Nel Nordbarese, ha straripato il fiume Ofanto. La protezione civile sta sorvegliando l’ingrossamento del torrente Candelaro a Manfredonia, dove sono caduti anche diversi pini creando disagi alla viabilità. A Margherita di Savoia, spiagge distrutte dai detriti. Chiuse le provinciali per Faeto e Celle San Vito. Allerta rossa per il Fortore e sotto osservazione i bacini del Lato e del Lenne nel Tarantino.
A Molfetta, nel barese, si è allagato il duomo di San Corrado, e i parrocchiani si sono rimboccati le maniche per asciugare l’acqua tra i banchi. Paura per un velista di nazionalità lituana che è rimasto incagliato con la barca a Foce Varano, nel comune di Ischitella, in provincia di Foggia: è stato salvato dalla Guardia costiera. A Taranto, il Rito dei Perdoni del Giovedì Santo si è svolto con i fedeli in corteo sotto gli ombrelli.
In Basilicata a Rapolla, nel potentino, il crollo di un muro di contenimento ha reso necessaria l’evacuazione di 15 famiglie. Nel Metapontino, i vigili del fuoco sono al lavoro per smottamenti e allagamenti. Situazione difficile in Molise dove è crollato un ponte sul fiume Trigno.

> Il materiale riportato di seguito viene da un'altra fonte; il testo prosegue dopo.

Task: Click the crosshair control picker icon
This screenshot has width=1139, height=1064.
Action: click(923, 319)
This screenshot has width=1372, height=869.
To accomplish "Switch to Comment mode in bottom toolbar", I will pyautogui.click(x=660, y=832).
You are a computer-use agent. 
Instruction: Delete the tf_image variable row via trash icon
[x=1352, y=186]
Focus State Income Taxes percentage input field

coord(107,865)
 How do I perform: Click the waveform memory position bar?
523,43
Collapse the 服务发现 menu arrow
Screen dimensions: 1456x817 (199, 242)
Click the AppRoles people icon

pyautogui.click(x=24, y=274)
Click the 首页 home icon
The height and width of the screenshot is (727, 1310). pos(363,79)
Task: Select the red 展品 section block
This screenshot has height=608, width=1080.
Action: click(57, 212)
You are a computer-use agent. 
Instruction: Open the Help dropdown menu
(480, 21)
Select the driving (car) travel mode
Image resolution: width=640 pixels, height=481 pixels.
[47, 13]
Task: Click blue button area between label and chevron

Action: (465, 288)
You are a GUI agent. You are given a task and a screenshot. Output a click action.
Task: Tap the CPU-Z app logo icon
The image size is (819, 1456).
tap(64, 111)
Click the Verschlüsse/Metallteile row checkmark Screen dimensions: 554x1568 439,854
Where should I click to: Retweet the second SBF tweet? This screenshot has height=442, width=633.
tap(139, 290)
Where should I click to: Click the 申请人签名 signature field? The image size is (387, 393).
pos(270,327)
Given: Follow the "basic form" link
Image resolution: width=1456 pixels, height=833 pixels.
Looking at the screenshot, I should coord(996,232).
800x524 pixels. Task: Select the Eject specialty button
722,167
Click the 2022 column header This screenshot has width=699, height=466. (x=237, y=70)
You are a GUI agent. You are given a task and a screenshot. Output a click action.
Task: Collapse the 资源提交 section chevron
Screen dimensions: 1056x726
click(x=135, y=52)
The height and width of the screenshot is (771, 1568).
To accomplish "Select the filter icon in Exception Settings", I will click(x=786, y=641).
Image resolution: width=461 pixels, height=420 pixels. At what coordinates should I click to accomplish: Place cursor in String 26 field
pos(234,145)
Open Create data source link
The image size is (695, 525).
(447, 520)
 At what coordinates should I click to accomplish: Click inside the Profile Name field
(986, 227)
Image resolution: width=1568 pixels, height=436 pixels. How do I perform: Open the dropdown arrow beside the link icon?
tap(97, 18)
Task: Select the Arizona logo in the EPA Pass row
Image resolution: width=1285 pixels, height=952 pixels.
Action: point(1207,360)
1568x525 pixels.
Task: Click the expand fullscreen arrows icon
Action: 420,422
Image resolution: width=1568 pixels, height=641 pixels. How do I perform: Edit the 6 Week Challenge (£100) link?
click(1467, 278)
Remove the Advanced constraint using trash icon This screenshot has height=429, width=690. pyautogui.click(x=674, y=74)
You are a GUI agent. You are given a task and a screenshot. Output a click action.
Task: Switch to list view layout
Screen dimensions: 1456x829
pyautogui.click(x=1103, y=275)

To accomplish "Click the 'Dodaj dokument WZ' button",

L’allarme di Coldiretti: in ginocchio le coltivazioni nelle campagne al Sud, migliaia gli ettari finiti sott’acqua, tra ortaggi, cereali e foraggi.
In Puglia, nelle ultime ore, sono caduti oltre 100millilitri di pioggia, tanto che il presidente Antonio Decaro e l’assessore all’ Agricoltura Francesco Paolicelli non escludono la richiesta di stato di calamità naturale dopo la necessaria conta dei danni.